Xu Xun, Executive Director of BGI Group and Director of BGI-Research
In an era marked by remarkable advancements in the field of life sciences, the 20th anniversary of the Human Genome Project's completion serves as a momentous milestone.
Reflecting on the past two decades, Xu Xun, Executive Director of BGI Group and Director of BGI-Research, shares insights into the profound transformations that have unfolded. As a key figure behind BGI's innovative gene sequencing technology, he sheds light on the monumental changes in cost, data capacity, and scientific paradigms. In addition, the establishment of the SpatioTemporal Omics Consortium further exemplifies the collaborative spirit propelling cutting-edge research.
Through this Q&A session, we delve into the evolution, technology, and global scientific cooperation at BGI, offering a glimpse into the promising future of life sciences research.

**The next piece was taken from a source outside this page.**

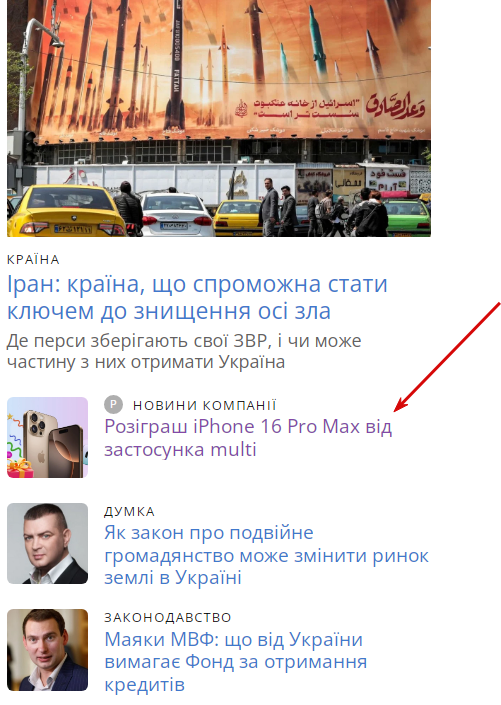Open the Iran missile billboard lead photo
The height and width of the screenshot is (705, 501).
pos(219,118)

Question: This year marks the 20th anniversary of the completion of the Human Genome Project. Looking back over these 20 years, what do you think the biggest changes have been?
Xu Xun: One of the most significant changes is the cost. Over the past 20 years, the cost of sequencing an individual's entire genome has decreased by eight orders of magnitude, a rate of cost reduction unseen in any other field.

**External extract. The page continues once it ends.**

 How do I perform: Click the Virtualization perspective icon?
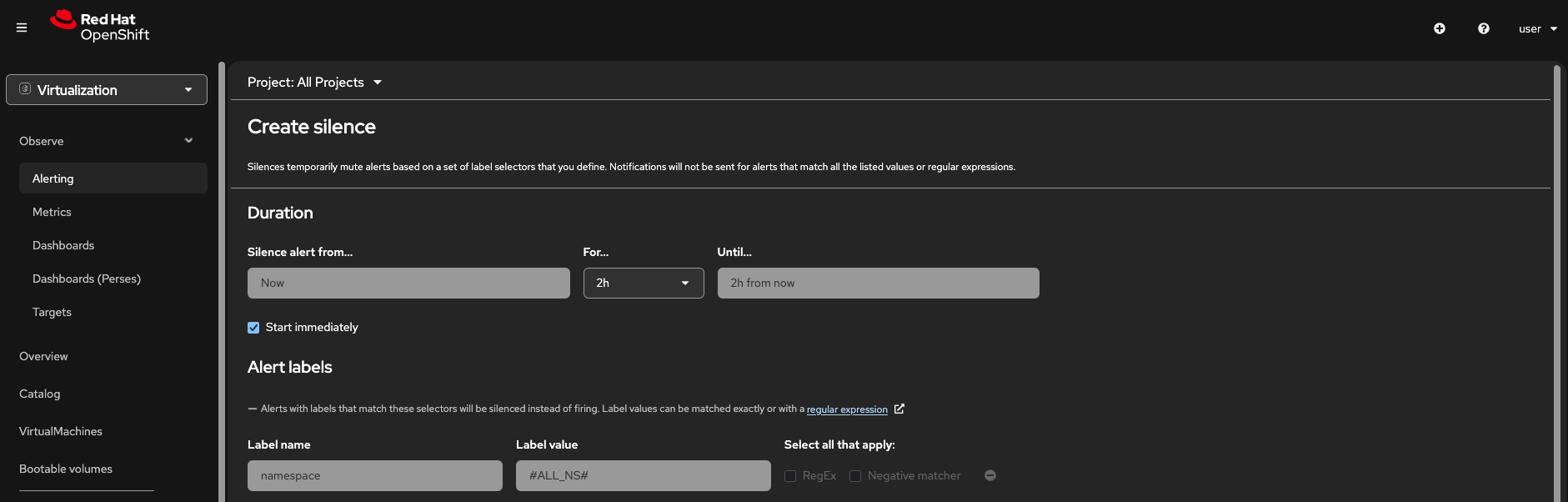click(25, 89)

Additionally, during this period, there has been explosive growth in data volume and throughput. Initially, it took 13 years to sequence the first human genome, but now, we can complete 50,000 human whole-genome sequencings in a year. This makes it possible for each of us to possess the information of our own genome, interpret the code of our lives, and effectively manage our health.
This has also raised a new scientific question: Given such vast and complex data, can we leverage big data and artificial intelligence for better interpretation, thereby improving health management and disease prevention?
The changes in the field of life sciences over the past 20 years have brought about profound impacts, with a key aspect being the paradigm shift from research to industry driven by technological advancements.
Question: Apart from the sequencer, BGI has also developed spatio-temporal omics technology and jointly initiated the SpatioTemporal Omics Consortium (STOC) with scientists from multiple countries. Could you tell us more about this consortium?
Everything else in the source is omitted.